BEGIN Reading text

Update Knative addon configuration

To specify or update the Knative addon configuration, edit the cluster.yaml section and specify the values for the garbage collection settings:

- configRepository: https://github.com/mesosphere/kubeaddons-kaptain
  configVersion: stable-1.20-1.3.0
  addonsList:
    - name: knative
      enabled: true
      values: |
        serving:
          gc:
            retainSinceCreateTime: "48h"
            retainSinceLastActiveTime: "15h"
            minNonActiveRevisions: "20"
            maxNonActiveRevisions: "1000"

After updating the settings, run konvoy deploy addons to apply the changes.

NOTE: The Knative Controller automatically reloads configuration changes when the addon is updated. However, this doesn't trigger an automatic revision cleanup. The cleanup will be performed upon the next service version deployment.

END Reading text
BEGIN Records

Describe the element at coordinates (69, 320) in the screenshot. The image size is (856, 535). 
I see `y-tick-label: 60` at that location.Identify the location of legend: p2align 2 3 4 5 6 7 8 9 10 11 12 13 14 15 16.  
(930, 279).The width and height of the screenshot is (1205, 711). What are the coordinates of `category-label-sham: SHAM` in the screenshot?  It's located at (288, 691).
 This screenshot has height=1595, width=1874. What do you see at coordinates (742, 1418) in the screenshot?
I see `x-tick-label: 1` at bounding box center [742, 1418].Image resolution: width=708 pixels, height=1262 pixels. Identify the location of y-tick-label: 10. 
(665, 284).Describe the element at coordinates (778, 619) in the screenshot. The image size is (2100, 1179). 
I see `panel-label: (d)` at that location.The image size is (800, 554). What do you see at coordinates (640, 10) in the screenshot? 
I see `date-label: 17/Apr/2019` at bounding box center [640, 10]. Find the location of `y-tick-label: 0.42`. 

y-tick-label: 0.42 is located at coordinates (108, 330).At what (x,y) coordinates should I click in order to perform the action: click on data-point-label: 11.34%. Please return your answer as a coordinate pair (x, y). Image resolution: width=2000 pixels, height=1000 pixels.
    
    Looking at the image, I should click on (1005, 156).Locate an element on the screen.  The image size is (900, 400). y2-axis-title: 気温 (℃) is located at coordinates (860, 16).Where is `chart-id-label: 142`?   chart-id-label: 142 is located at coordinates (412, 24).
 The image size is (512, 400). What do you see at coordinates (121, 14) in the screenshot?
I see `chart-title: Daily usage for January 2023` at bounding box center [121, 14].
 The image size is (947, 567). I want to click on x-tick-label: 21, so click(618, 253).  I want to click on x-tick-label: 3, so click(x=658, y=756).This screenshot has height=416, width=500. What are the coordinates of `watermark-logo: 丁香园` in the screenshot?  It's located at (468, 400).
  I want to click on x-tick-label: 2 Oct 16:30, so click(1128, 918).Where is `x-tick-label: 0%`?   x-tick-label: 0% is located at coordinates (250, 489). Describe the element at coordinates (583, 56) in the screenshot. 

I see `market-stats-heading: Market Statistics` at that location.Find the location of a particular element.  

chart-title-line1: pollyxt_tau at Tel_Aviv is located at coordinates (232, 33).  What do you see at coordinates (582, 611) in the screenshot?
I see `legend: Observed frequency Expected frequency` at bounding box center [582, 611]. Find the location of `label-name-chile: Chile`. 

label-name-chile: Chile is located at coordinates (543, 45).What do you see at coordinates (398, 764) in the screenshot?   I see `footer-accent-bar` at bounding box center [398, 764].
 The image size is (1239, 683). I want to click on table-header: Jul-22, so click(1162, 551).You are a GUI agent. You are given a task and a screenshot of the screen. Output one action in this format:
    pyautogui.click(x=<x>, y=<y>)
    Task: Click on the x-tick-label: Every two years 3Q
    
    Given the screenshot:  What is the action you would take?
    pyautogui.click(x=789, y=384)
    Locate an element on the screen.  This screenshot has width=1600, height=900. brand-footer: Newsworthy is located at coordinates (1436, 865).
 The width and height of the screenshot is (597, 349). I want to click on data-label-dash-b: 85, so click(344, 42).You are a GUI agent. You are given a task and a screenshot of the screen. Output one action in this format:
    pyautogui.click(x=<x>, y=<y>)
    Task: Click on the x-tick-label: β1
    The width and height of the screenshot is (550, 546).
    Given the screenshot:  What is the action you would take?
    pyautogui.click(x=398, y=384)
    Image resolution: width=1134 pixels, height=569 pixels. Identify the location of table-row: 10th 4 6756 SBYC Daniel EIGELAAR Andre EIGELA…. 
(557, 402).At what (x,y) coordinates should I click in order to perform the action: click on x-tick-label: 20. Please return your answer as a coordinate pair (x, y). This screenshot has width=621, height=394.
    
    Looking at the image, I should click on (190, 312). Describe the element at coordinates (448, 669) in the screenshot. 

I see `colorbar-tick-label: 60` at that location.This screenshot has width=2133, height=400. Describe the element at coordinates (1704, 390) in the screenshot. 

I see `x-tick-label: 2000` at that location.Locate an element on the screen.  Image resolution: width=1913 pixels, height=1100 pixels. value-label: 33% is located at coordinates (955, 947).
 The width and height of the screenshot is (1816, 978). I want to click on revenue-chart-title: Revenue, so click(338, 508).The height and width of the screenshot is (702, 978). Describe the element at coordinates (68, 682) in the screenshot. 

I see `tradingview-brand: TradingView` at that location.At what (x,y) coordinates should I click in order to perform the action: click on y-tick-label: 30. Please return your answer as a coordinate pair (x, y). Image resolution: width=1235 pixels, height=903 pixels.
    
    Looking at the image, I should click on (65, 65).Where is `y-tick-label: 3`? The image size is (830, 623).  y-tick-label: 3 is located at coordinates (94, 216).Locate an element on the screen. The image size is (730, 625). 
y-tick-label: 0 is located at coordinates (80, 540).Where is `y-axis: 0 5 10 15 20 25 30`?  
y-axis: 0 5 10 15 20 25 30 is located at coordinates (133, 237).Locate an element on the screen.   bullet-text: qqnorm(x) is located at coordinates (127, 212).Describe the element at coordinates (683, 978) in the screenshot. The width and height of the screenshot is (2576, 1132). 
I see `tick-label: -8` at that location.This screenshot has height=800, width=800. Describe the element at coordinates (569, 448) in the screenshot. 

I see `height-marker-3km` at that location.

END Records

Set of tasks
**a.** Quote the Knative configuration text word for word, everything from "After updating the" down to "service version deployment.".
**b.** Continue the Knative configuration text from the point where it stops.
The listing has no role in what is asked here.

Responses by item number
**a.**
After updating the settings, run konvoy deploy addons to apply the changes.

NOTE: The Knative Controller automatically reloads configuration changes when the addon is updated. However, this doesn't trigger an automatic revision cleanup. The cleanup will be performed upon the next service version deployment.

**b.**
Example configurations

If you only need to keep the latest revision of each model, the following settings can be used:

- configRepository: https://github.com/mesosphere/kubeaddons-kaptain
  configVersion: stable-1.20-1.3.0
  addonsList:
    - name: knative
      enabled: true
      values: |
        serving:
          gc:
            minNonActiveRevisions: "0"
            retainSinceCreateTime: "1s"
            retainSinceLastActiveTime: "1s"

Example configuration that retains the last ten non-active revisions:

- configRepository: https://github.com/mesosphere/kubeaddons-kaptain
  configVersion: stable-1.20-1.3.0
  addonsList:
    - name: knative
      enabled: true
      values: |
        serving:
          gc:
            minNonActiveRevisions: "10"
            retainSinceCreateTime: "1s"
            retainSinceLastActiveTime: "1s"